The Cooper Institute

Founded in 1970 by the "Father of Aerobics"
Kenneth H. Cooper MD, MPH


Vitamin D and exercise may protect against age-associated loss of cognition

Posted in
Live well

Friday, May 25, 2018

As the average life expectancy continues to rise in the United States (78.8 years), there is an increasing need to identify modifiable risk factors that contribute to the cognitive and physical deterioration associated with aging. The Cooper Institute research team examined the relationship between vitamin D levels, cardiorespiratory fitness and cognitive function in older adults. They found that in generally healthy people, vitamin D and cardiorespiratory fitness were significantly associated with cognitive function. Preventive measures such as taking a vitamin D supplement and getting regular physical exercise may protect us as we age from memory loss and/or cognitive decline.

Though vitamin D deficiency[1] and insufficiency[2] is preventable, this condition affects more than a billion people worldwide. Additionally, several studies have shown that cardiorespiratory fitness is related to both blood-level vitamin D and cognitive function. Numerous tests have been developed for the purpose of evaluating cognitive function. One such test is the Montreal Cognitive Assessment (MoCA), a paper and pencil screening tool that requires approximately 10 minutes to administer.
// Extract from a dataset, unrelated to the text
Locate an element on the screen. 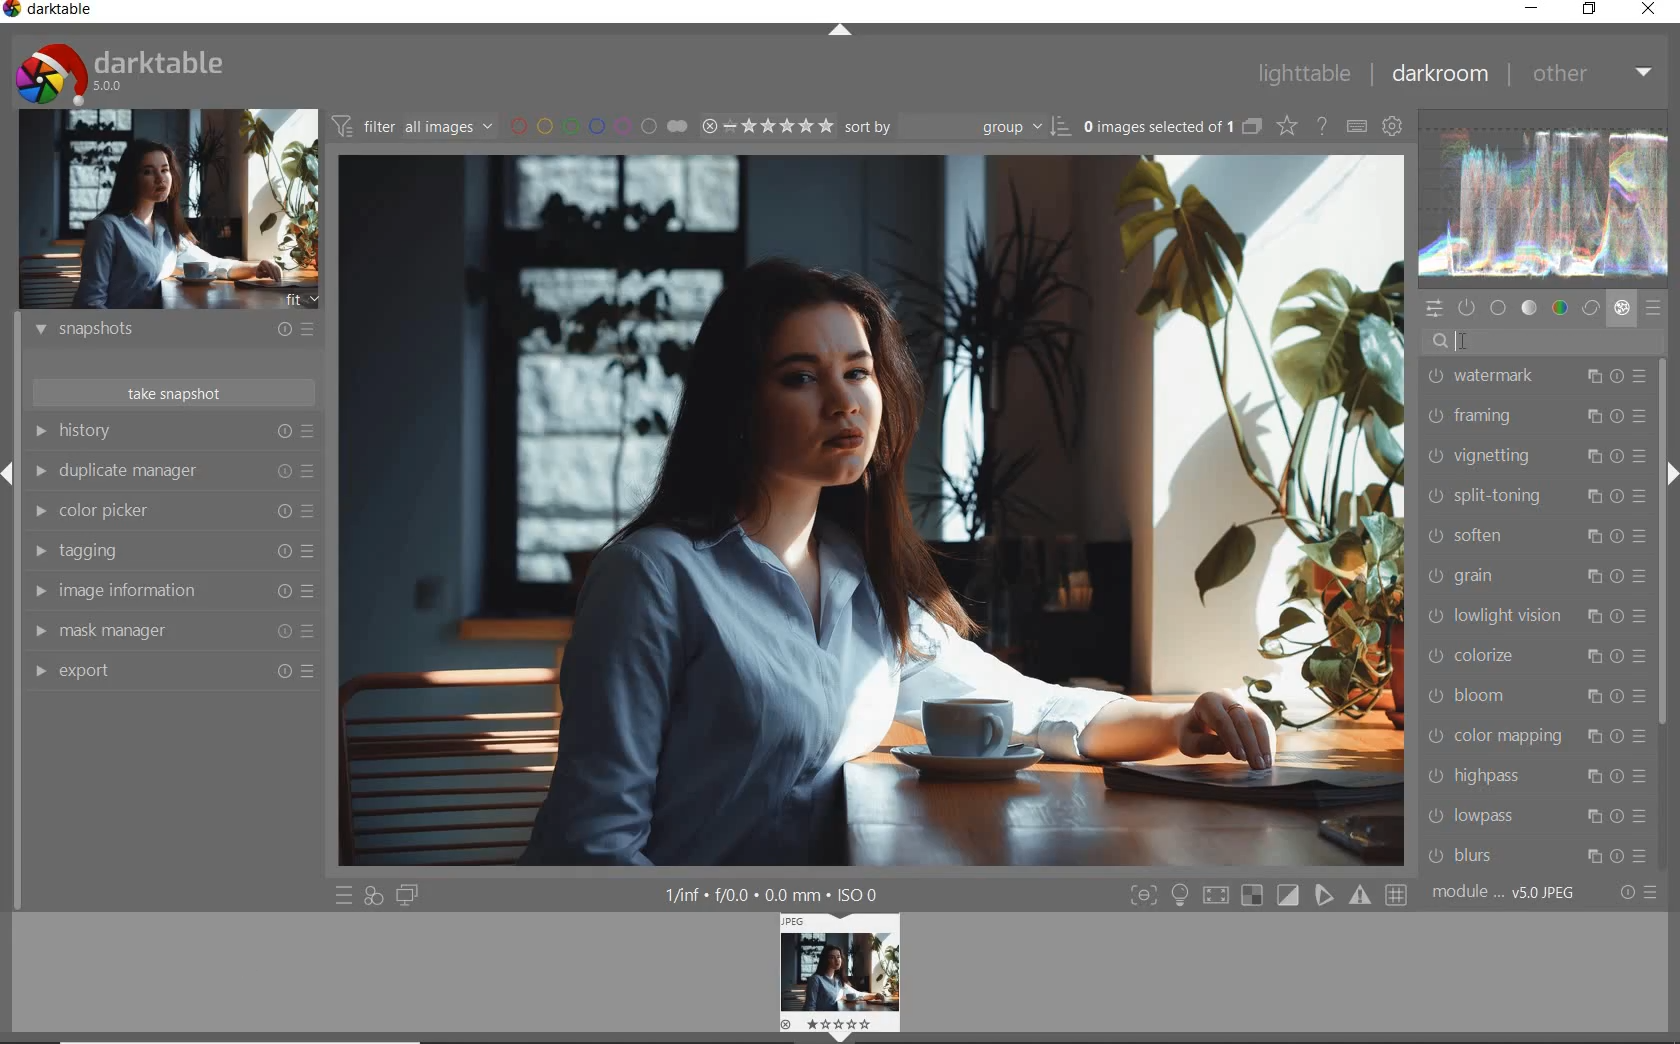 The image size is (1680, 1044). other is located at coordinates (1593, 77).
The
assessment, scored on a scale of 0-30, is designed to evaluate various cognitive domains such as: attention, concentration, memory, language, calculation, etc. For the purposes of the current study, a MoCA score <25 indicated the presence of mild cognitive impairment.
Our research team at The Cooper Institute, along with researchers at the University of Texas Southwestern Medical Center, hypothesized that in otherwise healthy older adults (>55 years), low blood-level vitamin D concentration (<30 ng/mL) would be associated with lower MoCA scores (i.e. cognitive impairment). All participants (n = 1193 women, n = 3165 men) in the study completed a baseline examination including blood vitamin D level, maximal treadmill exercise test to measure cardiorespiratory fitness, and a MoCA score.  We found that those in the low vitamin D group were 26% more likely to have cognitive impairment compared to the normal vitamin D group. 
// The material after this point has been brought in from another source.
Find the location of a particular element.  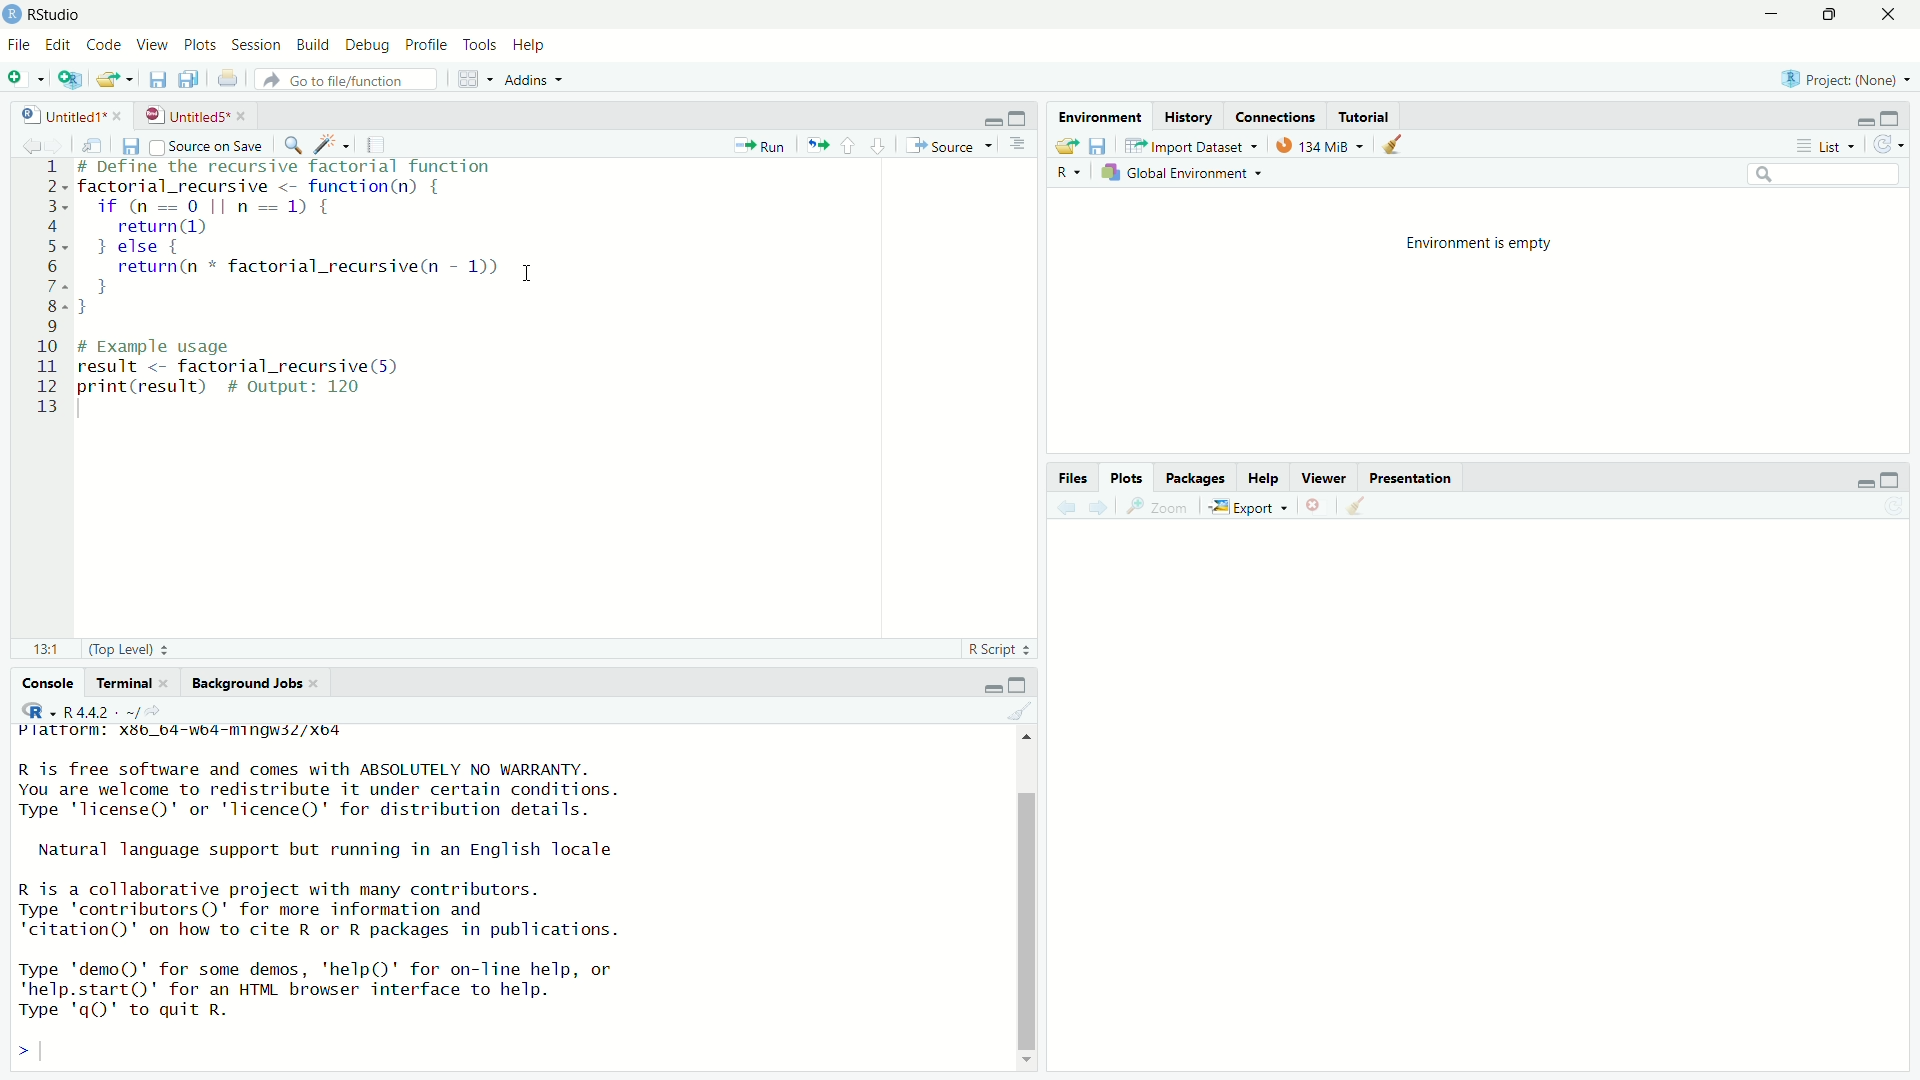

13:1 is located at coordinates (47, 646).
Further, cardiorespiratory fitness was also significantly associated
to cognitive function. In fact, for every 1 metabolic equivalent (MET) increase in cardiorespiratory fitness, the likelihood of having a low MoCA score (i.e. cognitive impairment) decreased by 6%. In conclusion, in this generally healthy community-based sample, vitamin D and cardiorespiratory fitness were significantly associated with cognitive function. Therefore, preventive measures such as vitamin D supplementation and physical exercise may play a protective role in memory loss and/or age-associated cognitive decline. This research is part of the Cooper Center Longitudinal Study, one of the longest-running studies and the most highly-referenced database on physical fitness in the world. The vitamin D study can be read for free in Preventative Medicine for the next few weeks.

Article Reference: Pavlovic, A., Abel, K., Barlow, C.E., Farrell, S.W., Weiner, M., DeFina, L.F. (2018). The association between serum vitamin D level and cognitive function in older adults: Cooper Center Longitudinal Study. Preventive Medicine, 113C, 57 – 61.